Sorry to give you two updates in one day, but I wanted to tie up a couple of loose ends.
As I write this the total raised is $2,790, which is fantastic and all because you, my beautiful network, see value in this work. $2,000 of that will fund my trip to the Congress. The balance will ensure my time at the Congress is as effective as possible.
This means I can develop a hand-out for Congress delegates telling them about our proposed 'Road Decongestion Laboratory' (let me know if you have an idea for a better name), and hold a side meeting to build support for the Lab. The Congress organisers are helping us sort out a venue. All up I expect this will cost $750.
I have got an estimate for a rudimentary 'Disappearing Traffic' website with blogging capability so that I can keep you all up to date with developments: $1,000 to $1,500. Any further 'overs' will go to making this happen. As a start I will be making a free 'Disappearing Traffic blog' and will send you the link.
At the Congress I am moderating a panel of industry experts who will be talking about their congestion solutions.
They include senior managers from Xerox, 3M, Inrix, and Lindsay (the latter make the moveable barrier that is on the Auckland bridge, for those in NZ). I have identified five questions to ask them. I thought you might be interested in what those five questions are, so here goes:
1. With due respect to the value of the solutions you have spoken about, and they are all valuable and needed, it has been suggested that any time we reduce the traffic, or add extra capacity, all that happens is that the space created fills up with induced or latent demand, and we are no further ahead. You will have heard people say, or even said yourself: "we cannot build our way out of congestion”. And yet we keep trying to do just that. Have you thought about this, and
a. do you have any comment about why it happens and
b. ideas for what we should be doing about it if we truly want to reduce congestion and improve the travel experience and
c. Does your organisation put any focus onto this question?

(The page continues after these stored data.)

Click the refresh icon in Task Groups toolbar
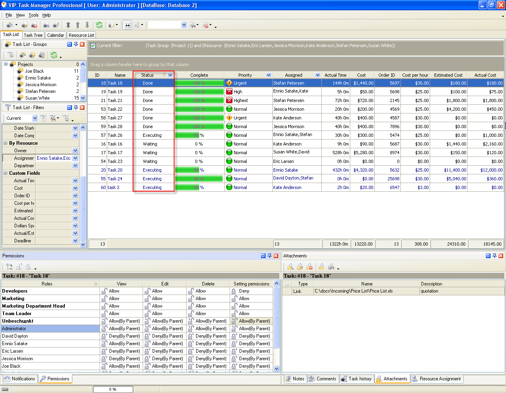The image size is (506, 393). pos(54,55)
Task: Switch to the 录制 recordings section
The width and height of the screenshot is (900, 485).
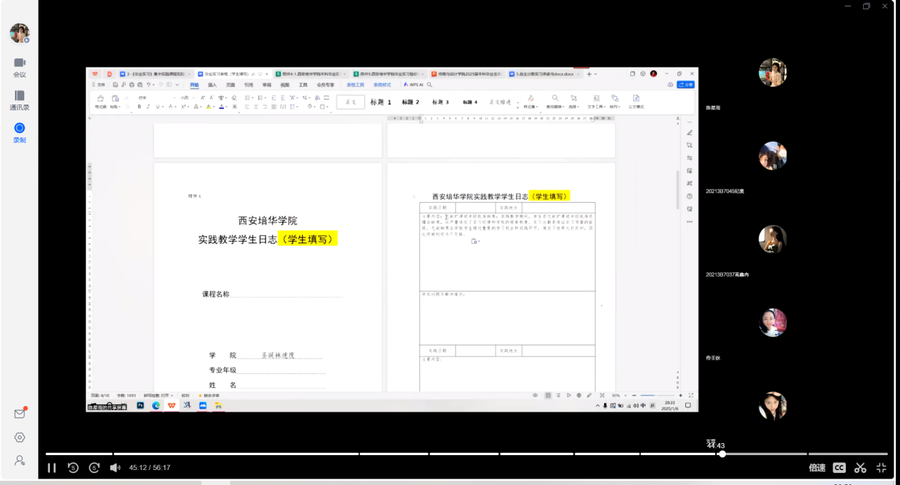Action: (19, 133)
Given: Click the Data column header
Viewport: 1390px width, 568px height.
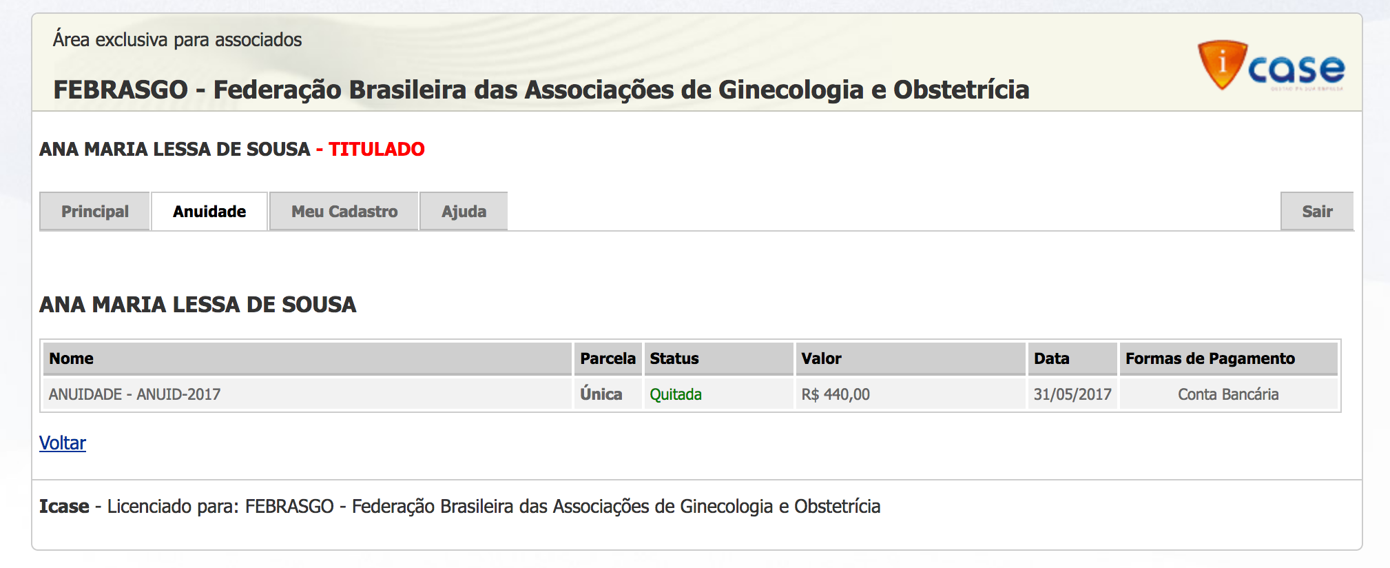Looking at the screenshot, I should click(1051, 358).
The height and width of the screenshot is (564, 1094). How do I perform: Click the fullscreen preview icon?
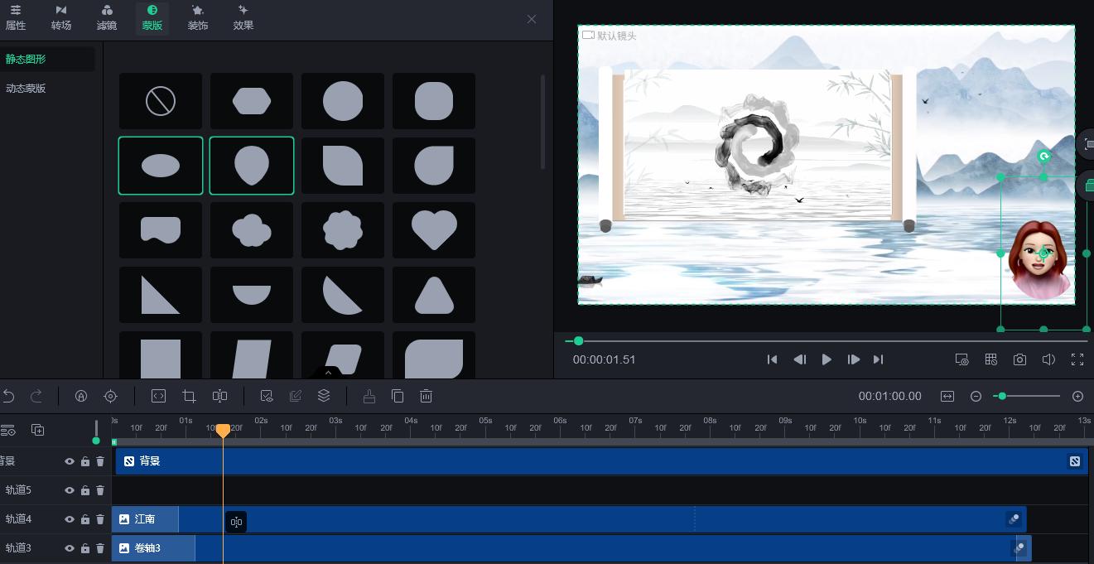[1077, 359]
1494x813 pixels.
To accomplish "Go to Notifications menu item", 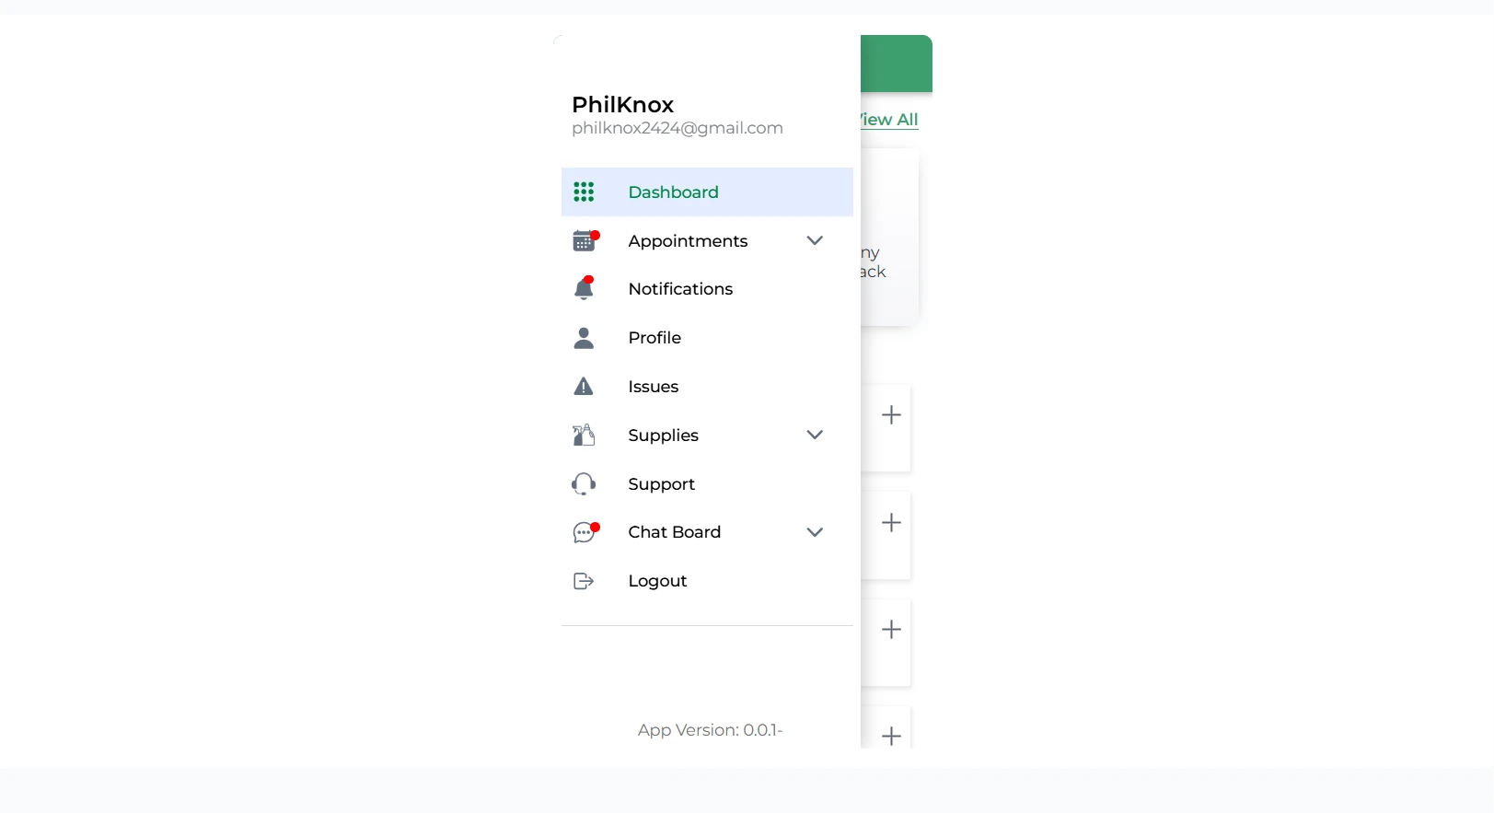I will point(680,289).
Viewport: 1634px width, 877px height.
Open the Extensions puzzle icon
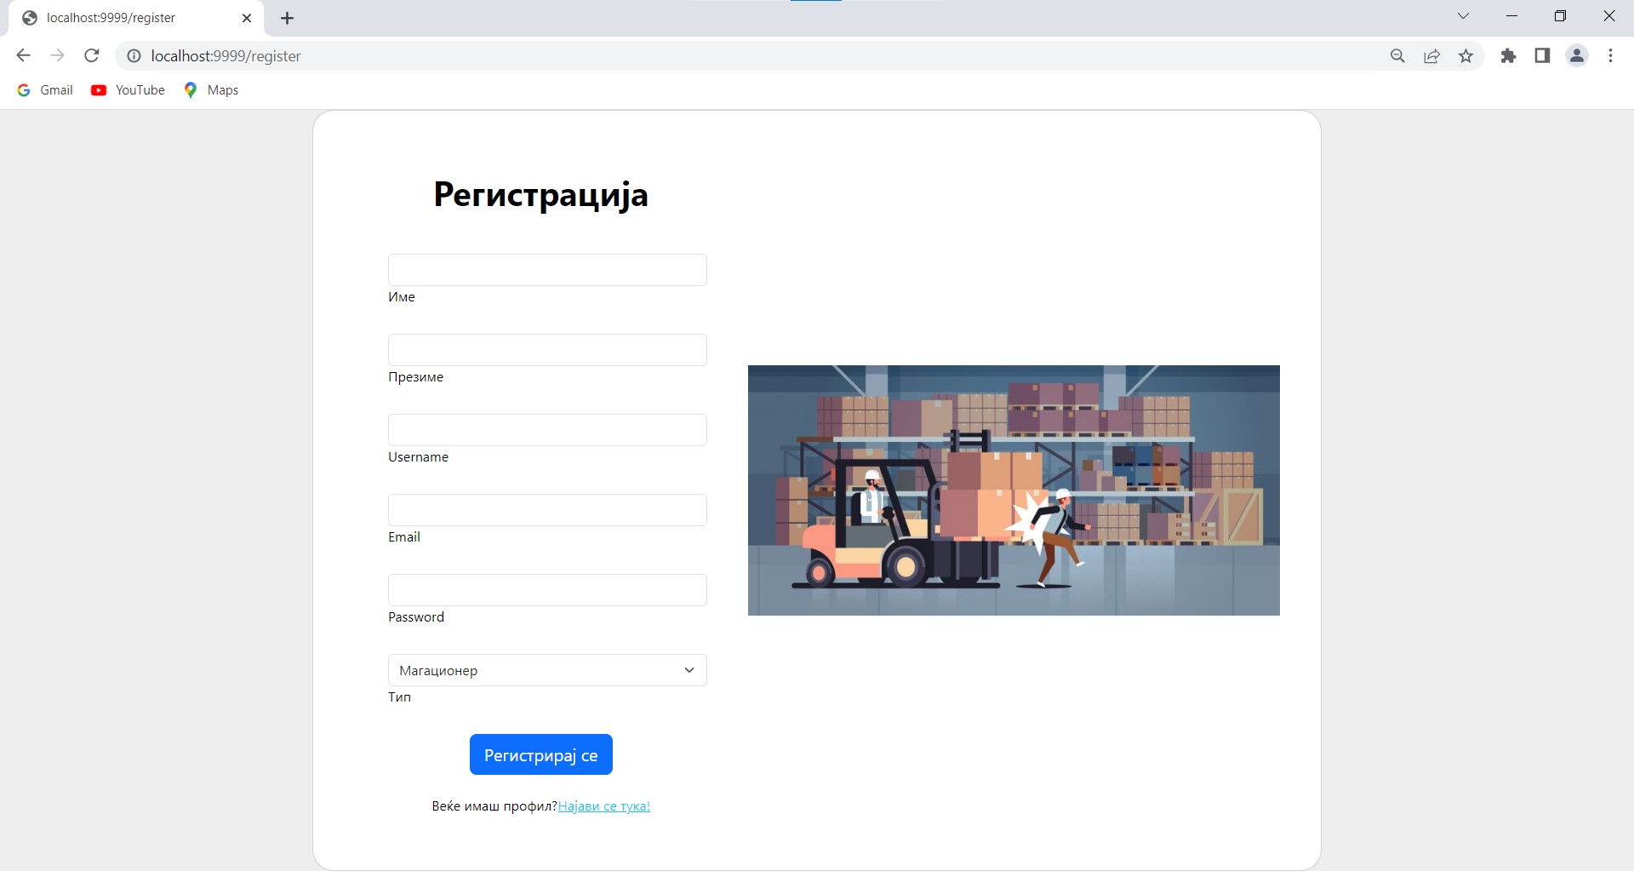pyautogui.click(x=1508, y=56)
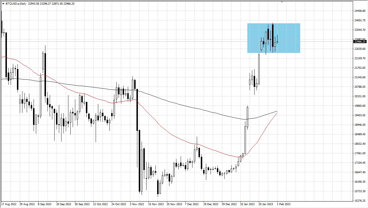368x208 pixels.
Task: Click the 18032.40 price axis label
Action: click(x=360, y=144)
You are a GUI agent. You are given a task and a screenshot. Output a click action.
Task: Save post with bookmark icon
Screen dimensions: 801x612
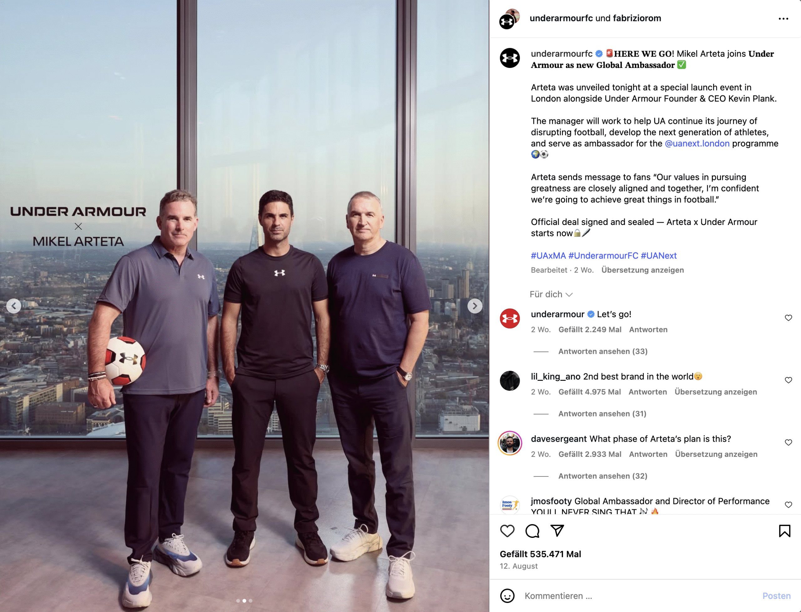coord(784,531)
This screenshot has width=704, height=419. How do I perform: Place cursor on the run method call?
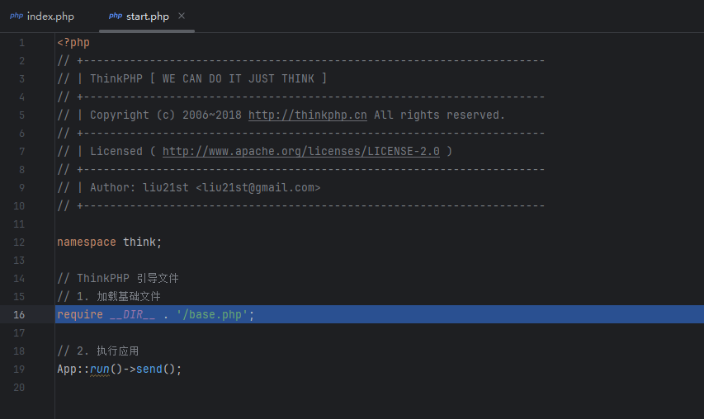tap(100, 370)
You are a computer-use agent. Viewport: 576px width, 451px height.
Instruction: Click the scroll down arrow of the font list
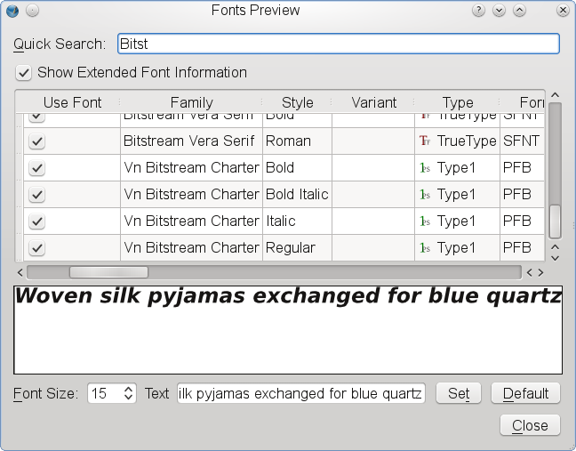click(556, 256)
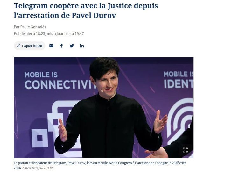Share the article via Twitter bird icon
This screenshot has width=225, height=172.
point(72,46)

2. It has been suggested that there is no money to be made from reducing demand, and so why would commercial organizations be interested in helping to reduce demand. Would you care to comment?
3. It has been suggested that reducing traffic congestion is a behavioural problem rather than a traffic engineering problem. However, it seems that the focus of departments of transportation is to implement engineering solutions, and the vast majority, perhaps 96 to 100 percent of funding, goes to such solutions (roads and public transport). Do you think there should be a different mix in the spending, and if so could focusing on demand reduction achieve some gains if equivalent sums of money were spent on it? How would you share it out?
4. It has been suggested that the traffic congestion challenge is different in different cultures, and that as a result what works to reduce traffic in one city might have no effect in another city. Do you have any experience with this, and if so could you comment about the implications of this for ‘solving’ congestion?
5. If we were to reframe the challenge away from ‘increasing capacity to meet demand’ to ‘reducing demand to fit within capacity’, while still achieving the same amount of mobility, and maintaining the gains that we achieve, which alternative skill-sets would you bring into your organisations, and what would be the major initiatives that you would pursue?
Sorry for the long post, but this brings you pretty much up to date.
After the Congress I hope to provide you with a summary of their answers, plus let you know how we get on with the Lab discussions.
Thanks again for your fantastic support.